Ne pouvant plus utiliser ses poings, il fit avec ses jambes. Ses prédispositions à la douleur le faisaient progresser assez rapidement, cependant les impacts sur son corps d'adolescent en pleine croissance n'étaient pas forcément positifs. Sans vraiment s'en rendre compte il agissait de manière similaire à son père : il ne se nourrissait pas suffisamment et pas correctement, dormait peu, et lui aussi à sa manière il faisait s'éloigner cette peine qui le rongeait de l'intérieur. Ses mains se révélèrent finalement trop mal en point pour qu'il puisse manier le katana, et il dut se résoudre à arrêter l'entraînement. Cinquante petites minutes s'étaient écoulées. Il remonta d'un pas lourd les marches de la cave, qui menaient à son entrée, sans prendre la peine de ramener le katana. De toute façon son père ne descendait plus ici, et il ne remarquerait pas que l'arme était manquante au-dessus de la cheminée. En fait il ne remarquait plus rien du tout.
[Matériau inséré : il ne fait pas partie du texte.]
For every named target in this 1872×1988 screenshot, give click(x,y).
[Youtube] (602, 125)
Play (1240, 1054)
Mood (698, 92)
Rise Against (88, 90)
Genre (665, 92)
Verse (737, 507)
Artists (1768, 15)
Irrité, le brun se rendit d'un pas raide dans la salle de bain, afin d'entourer ses mains dans de fines bandes blanches. Il croisa l'espace de deux minuscules secondes son reflet dans le miroir, mais ne s'y attarda pas. Il savait qu'il devait avoir une mine horrible, avec des cernes et de la sueur, et il pouvait pratiquement attacher en une petite queue de cheval ses longues mèches qui pendaient de part et d'autre de son visage fin. Prendre soin de soi était une notion s'étant éclipsée sur un plan bien, bien à l'arrière. Ses pas le menèrent dans la cuisine. Il voulut se servir un verre d'eau, quand il remarqua quelque chose d'inhabituel. Le petit placard du bas interdit était entrouvert, clé dans la serrure. N'hésitant pas une seconde de plus à satisfaire sa curiosité, il regarda à l'intérieur. Ce qu'il y vit ne le surprit nullement : des bouteilles à gogo de whisky et de vin rouge, ainsi que quelques-unes de bières qu'il ne connaissait pas. Il savait que son père buvait, trop, aux horaires où la nuit était tombée depuis bien trop longtemps et qu'il croyait que son fils dormait à poings fermés.

« Désolé mon vieux, mais je vais t'emprunter ça. »

Et il s'empara d'une bouteille de vin. Eren n'était absolument pas du genre à boire, et il avait seulement quatorze ans, mais il avait tout de même déjà goûté aux joies de l'alcool et connaissait ses effets anesthésiants. Pas très étonnant que son père se soit perdu dedans. Après l'avoir débouchonnée, l'adolescent remonta la bouteille dans sa chambre.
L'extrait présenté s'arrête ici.